We don’t generally think of China Miéville as an alternate history author. We know him to be the standard bearer of the New Weird, the foremost of a group of writers (counting among their number the famed Jeff Vandermeer) who have taken traditional science fiction and fantasy and turned them on their heads. He has spoken of his desire to write a novel in every genre; against what many would expect, that would include alternate history.


I refer to Miéville’s novella The Last Days of New Paris. In a previous review, I referred to Hannu Rajaniemi’s novel Summerland as bearing the influence of the New Weird; this novella is unrepentantly such. All too often, internet discourse uses the word ‘surreal’ as meaning merely ‘odd;’ Miéville surpasses mere oddity and wrote a novella that proudly bears the title of ‘surreal,’ and in more ways than that sentence would lead you to believe.

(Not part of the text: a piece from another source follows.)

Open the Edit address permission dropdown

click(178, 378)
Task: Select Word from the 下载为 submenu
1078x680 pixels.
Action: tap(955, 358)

The main plotline is set in the year 1950 in the city of lights. The Nazis and the French Resistance still fight each other in the streets, with bullets and with bombs, but also with much stranger weaponry. At a certain point in the 1940s, an ‘S-Bomb’ was detonated in a Paris cafe, strange creatures and entities out of the dreams of the great surrealists began to walk the Earth. As we are dealing with human beings, they were naturally weaponized. The entire city is now walled and barricaded to prevent the strangeness from leaking out into the broader world.


The Last Days of New Paris is Miéville’s love letter to Surrealism with a capital ‘s,’ the art movement of the interwar years that gave us enduring works like René Magritte’s The Treachery of Images or The Son of Man or Marcel Duchamp’s L.H.O.O.Q or Fountain or Nude Descending a Staircase. Much of the strange happenings in the book are taken directly from works of surrealist art, and some artists of the period make cameos. The end result of this is an odd cross between Is Paris Burning? and Fear and Loathing in Las Vegas, with a veritable cavalcade of bewildering things seen among the beauty of a city worthy only of Rome.


The actual plot revolves around two characters. Thibaut is a Parisian, one of the resistance fighters still trying to throw off the German yoke. Sam is an American, taking pictures of the oddities for a book. They find themselves allies of convenience as they wander through the city, trying to survive horrors both comprehensible and otherwise. The two play off each other well, with Thibaut the reserved one and Sam the outgoing one.


Interspersed between the chapters about Thibaut and Sam are interludes concerning events happening in 1941. It is here you meet most of the historical figures, as well as begin to understand how all of this came about.


The Last Days of New Paris touched me as a writer. It is about how art can be used to stand against oppression and tyranny. It is about art as a liberating force, in your own mind if nowhere else. Surrealism rejected so much of the conventions of the day, purporting to show how the artist (and the viewer) subconsciously felt. Art, when not hijacked by the cruel, is about what people feel and what they want to express. In this novella, that is literalized in a way that could not happen, but its message is potent all the same.